Dear starscream.
I am writing to tell you that…
手紙、というツールに興味を持ったのは、つい最近の事だ。それはこの惑星においても古風と言うか、人によっては時代遅れとも感じる、手間がかかるツール。
しかし手紙とは不思議な物で、時に直接会って話すより雄弁に相手に言葉を伝え、また面と向かっては言えない事も、気負わずに伝える事が出来るらしい
また伝えられる側も、間接的であるが故に感情的にならず、落ち着いて言葉を受け取る事が出来るらしい
先かららしいらしいと、煮え切らない言葉ばかり使っているのは、自分にとってこのツールが未知の物である為だ。
我々の文化はあまり文字を必要としない、セイバートロン文字というのもあるにはあるが、最早公用語としては使われておらず。文字を読めない者も少なくない
幸いにも自分とあの人はその例に添わず。彼ならばこれが手紙というツールである事に気付いてくれる筈だ。
自分はあの人に、伝えたい言葉が沢山ある。でも話そうとする度に、それらはいつも判然とせず正しい形になってくれない。

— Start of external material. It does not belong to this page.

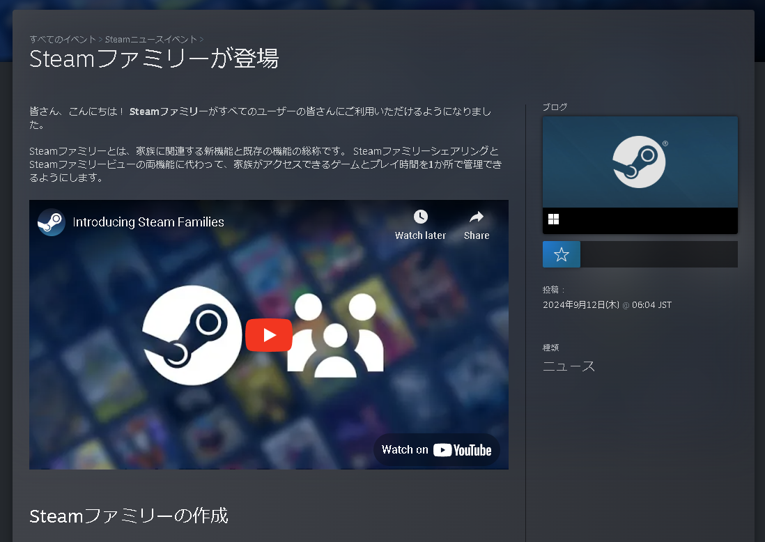Click the page title Steamファミリーが登場
The width and height of the screenshot is (765, 542).
pos(153,59)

想いを上手く言葉に出来ないもどかしさだけが募り、自分は自然と無口になる。
だから無性に、ブラックアウトが羨ましくなる時がある。あいつはいつだってあの人に、善意であれ悪意であれ遠慮なく言葉をぶつける。またその逆も然り、互いに諍いになろうとも物怖じしたりしない。

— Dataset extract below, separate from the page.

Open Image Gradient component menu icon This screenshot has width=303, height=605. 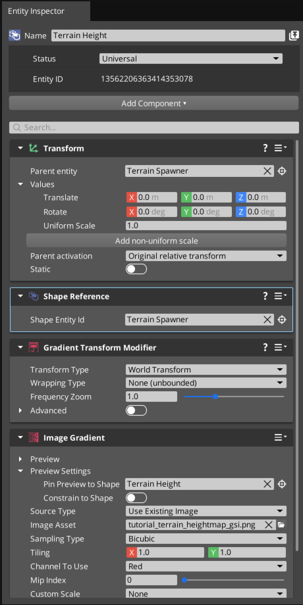click(280, 437)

自分に出来ない事を、いとも容易く行う2人の関係が羨ましく、そう感じてしまう自分は疎ましい。
だから自分は、手紙を書く事にした。
あの人に想いを伝える為
しかしいざ書こうとして、ペンも、便箋も、封筒も、自分は手紙に必要な道具を何一つ所持していない事に気付く
トランスフォーマーサイズのそれらを用意出来る筈も無く、プリテンダーのボディを使って人間の街に買い物に出る。
所狭しと並ぶ白、ピンク、グリーン、無地、ストライプ、ドット、アニマル、フラワー、カラフルな色と様々な種類の柄に目が回りそうになりながら、封筒にうっすらと青空がプリントされている。シンプルなレターセットを選んだ。
単純かもしれないが、これを見て白雲を蹴散らし、青空を裂くように飛ぶあの人を思い出したから。
何本かペンも買った。インクはどれも黒だが、力加減を誤って壊した際の(人間用の製品は、どれも自分にとって脆すぎる)保険と言う奴だ。
* * *
親愛なるスタースクリームへ
私がこの手紙を書いているのは、当たり前かもしれないが、貴方に伝えたい事があるからだ。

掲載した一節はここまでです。